Although the importance of student scholarships has been well established, the College Fund has long understood that scholarships are not enough to create equitable access to higher education.

Today 15.4 percent of AIAN people aged 25 and older in the United States have achieved a bachelor’s degree or higher—less than half the national average—according to the U.S. Census Bureau.

“Culture at the Heart: An Indigenous Approach to Enrollment and Retention” will enable the College Fund to create a comprehensive and integrated system of student and institutional support that is critical to AIAN students considering, preparing for, entering, and graduating from college.

The program’s foundation is deeply rooted in Tribal cultures and values to strategically address the ways AIAN students attending TCUs experience admissions, enrollment, student support services, coaching, academic planning, and career development. By taking this culturally based approach to enrollment and retention, participating TCUs can scale both individual and systemic solutions for student success, while mapping their own processes, goals, and implementation plans according to the Tribal cultures and values in the communities they serve. 

Lilly Endowment’s grant is the largest gift the College Fund has received in its 33-year history.

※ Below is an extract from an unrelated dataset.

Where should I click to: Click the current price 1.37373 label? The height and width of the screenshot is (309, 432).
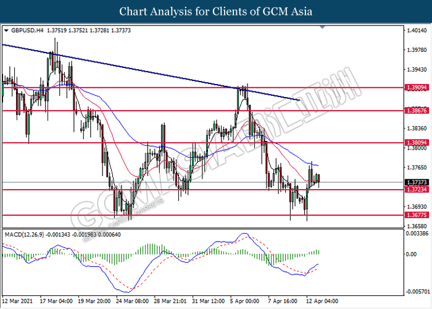pos(417,182)
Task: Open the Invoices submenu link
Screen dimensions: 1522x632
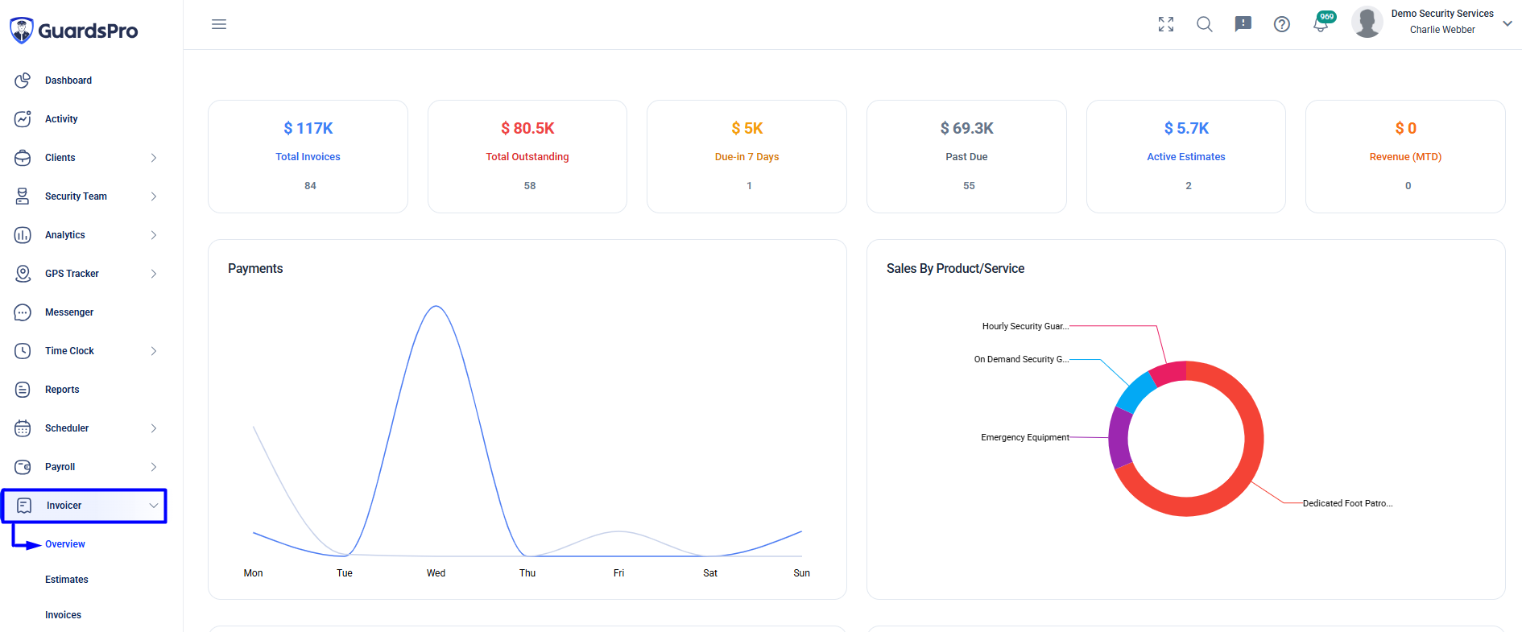Action: pyautogui.click(x=63, y=615)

Founded in 1989 with partial start-up funding from Lilly Endowment, the College Fund began as an organization dedicated to raising college scholarship funds for AIAN students and to promote national awareness of TCUs. Since then, Lilly Endowment has made several grants to the College Fund to support capital needs of TCUs and a variety of leadership and capacity-building initiatives.

“American Indian College Fund is an important supporter of, and advocate for, tens of thousands of AIAN students around the country, many of whom attend TCUs,” Ted Maple, Lilly Endowment’s vice president for education, said. “We hope that this grant to the College Fund will enable TCUs to help even more AIAN students thrive, build meaningful careers, and become leaders in their communities.”